How do you experience the developments of data analytics within your working field and do you follow the latest trends and developments actively?
Now, especially in the United Kingdom, with the amount of money being spent on recruitment, football organizations are going to use data more than ever. In a lot of leagues, it is common to have a data analytics team within a club. These data analytics teams create special models and algorithms that fit their club. With the available money in the Premier League, I think this strong development of data analytics will continue since clubs want to do as much research and gain as much knowledge on players as possible.
In general, the UK has quite a traditional view of data. This can also be seen in the fact that the biggest league in the world, the Premier League, was relatively late with applying data. Another reason for the late application of data is that a lot of clubs still have an ‘old school’ scouting approach, where agents play a more important role than data does. Luckily, clubs are starting to realize how important data can be. The UK market is finally trying to catch up with markets as the United States. Looking at how big the football market is over here, it still amazes me that clubs are not utilizing data more in aspects such as player signings.
In all sports worldwide the use of data analytics is becoming more popular. Do you believe data analytics has a big role to play in the future of football or do you feel it is just hype?
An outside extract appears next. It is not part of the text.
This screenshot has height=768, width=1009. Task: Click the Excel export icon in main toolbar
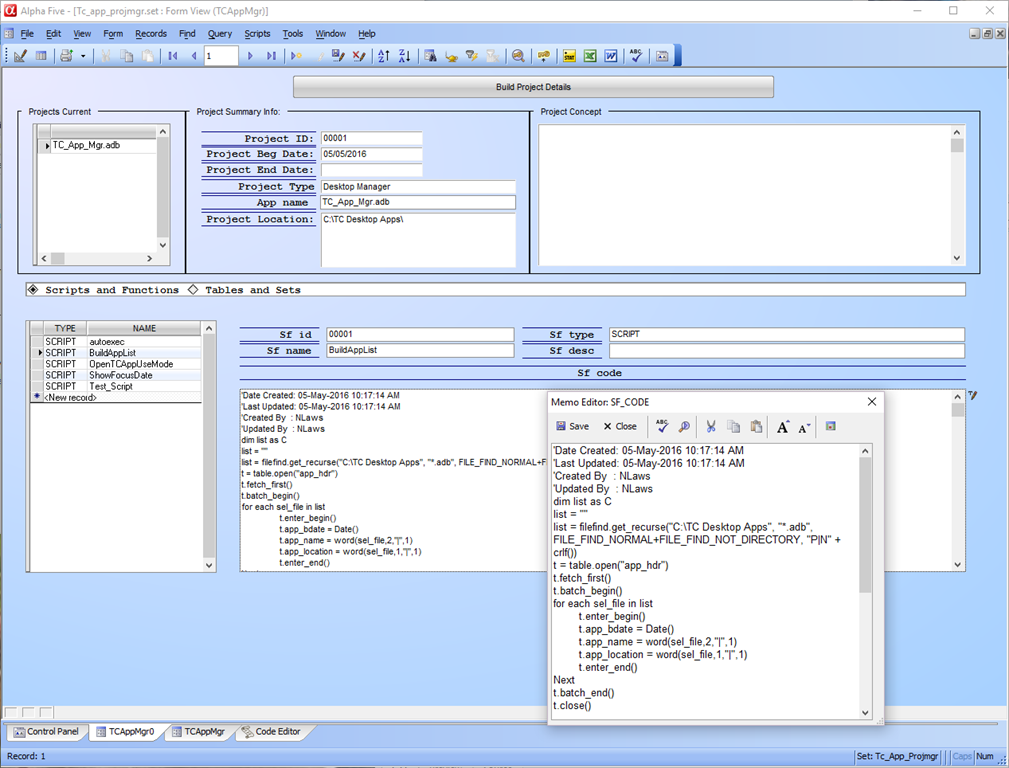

This is just a start. It will definitely get bigger. Five years ago, data analytics became important in the recruitment process in the Premier League. Clubs as Liverpool, Brighton & Hove Albion and Brentford were a little earlier since they were more data-driven. Next to this, the amount of money in football will continue to grow, which will benefit data. Furthermore, the way clubs are going to be led, the data will grow stronger. A crucial aspect in the growth of data is that it has to be understandable for football people so that they can accept it and use it. A lot of managers and chief scouts in the football industry do not know how to understand and read the data. Although, the data analytics team are doing a great job for them, I think it is important to keep data analytics understandable. There is no point having a big data recruitment/analytics team if football people do not know how to read the data.